*INPUT RECORDS*.
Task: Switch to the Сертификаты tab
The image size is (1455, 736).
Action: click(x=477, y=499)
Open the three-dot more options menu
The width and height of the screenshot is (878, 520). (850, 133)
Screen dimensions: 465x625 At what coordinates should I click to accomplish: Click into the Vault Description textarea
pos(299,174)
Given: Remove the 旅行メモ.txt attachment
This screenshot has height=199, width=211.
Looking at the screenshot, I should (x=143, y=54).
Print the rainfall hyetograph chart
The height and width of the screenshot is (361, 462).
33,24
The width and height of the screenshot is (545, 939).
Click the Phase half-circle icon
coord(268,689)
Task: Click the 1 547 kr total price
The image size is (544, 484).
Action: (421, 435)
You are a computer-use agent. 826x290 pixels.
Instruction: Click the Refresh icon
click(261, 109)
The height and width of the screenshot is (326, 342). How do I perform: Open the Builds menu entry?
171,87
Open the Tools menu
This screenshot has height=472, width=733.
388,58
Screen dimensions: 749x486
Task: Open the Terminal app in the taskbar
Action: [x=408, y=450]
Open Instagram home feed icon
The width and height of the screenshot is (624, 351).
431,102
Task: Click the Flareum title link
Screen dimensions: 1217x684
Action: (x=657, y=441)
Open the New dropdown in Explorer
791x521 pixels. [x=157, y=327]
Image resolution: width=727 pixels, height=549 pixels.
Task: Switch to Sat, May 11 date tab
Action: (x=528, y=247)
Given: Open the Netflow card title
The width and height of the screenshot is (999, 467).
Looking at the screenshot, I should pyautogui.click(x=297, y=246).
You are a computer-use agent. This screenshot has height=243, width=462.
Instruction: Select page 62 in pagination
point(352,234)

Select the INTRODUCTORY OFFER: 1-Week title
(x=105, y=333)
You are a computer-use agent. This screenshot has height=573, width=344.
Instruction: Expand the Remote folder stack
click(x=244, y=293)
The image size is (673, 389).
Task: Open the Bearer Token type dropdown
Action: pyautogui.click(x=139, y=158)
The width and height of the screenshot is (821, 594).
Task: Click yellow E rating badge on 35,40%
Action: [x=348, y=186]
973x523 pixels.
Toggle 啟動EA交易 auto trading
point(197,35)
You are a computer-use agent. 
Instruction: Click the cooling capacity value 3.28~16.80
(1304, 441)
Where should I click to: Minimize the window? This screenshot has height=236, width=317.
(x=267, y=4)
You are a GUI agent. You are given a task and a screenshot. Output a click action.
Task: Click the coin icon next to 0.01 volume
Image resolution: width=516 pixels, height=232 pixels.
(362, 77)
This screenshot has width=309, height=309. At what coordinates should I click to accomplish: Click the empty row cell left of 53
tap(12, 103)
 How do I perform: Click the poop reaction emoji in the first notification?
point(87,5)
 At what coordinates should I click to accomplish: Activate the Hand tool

*INSTRUCTIONS TO FOLLOW*.
Only the lines from the one containing "973x523 pixels." through the final line of the records above should be printed, exactly as they stand.

*RESPONSE*.
973x523 pixels.
Toggle 啟動EA交易 auto trading
point(197,35)
You are a computer-use agent. 
Instruction: Click the cooling capacity value 3.28~16.80
(1304, 441)
Where should I click to: Minimize the window? This screenshot has height=236, width=317.
(x=267, y=4)
You are a GUI agent. You are given a task and a screenshot. Output a click action.
Task: Click the coin icon next to 0.01 volume
Image resolution: width=516 pixels, height=232 pixels.
(362, 77)
This screenshot has width=309, height=309. At what coordinates should I click to accomplish: Click the empty row cell left of 53
tap(12, 103)
 How do I perform: Click the poop reaction emoji in the first notification?
point(87,5)
 At what coordinates should I click to accomplish: Activate the Hand tool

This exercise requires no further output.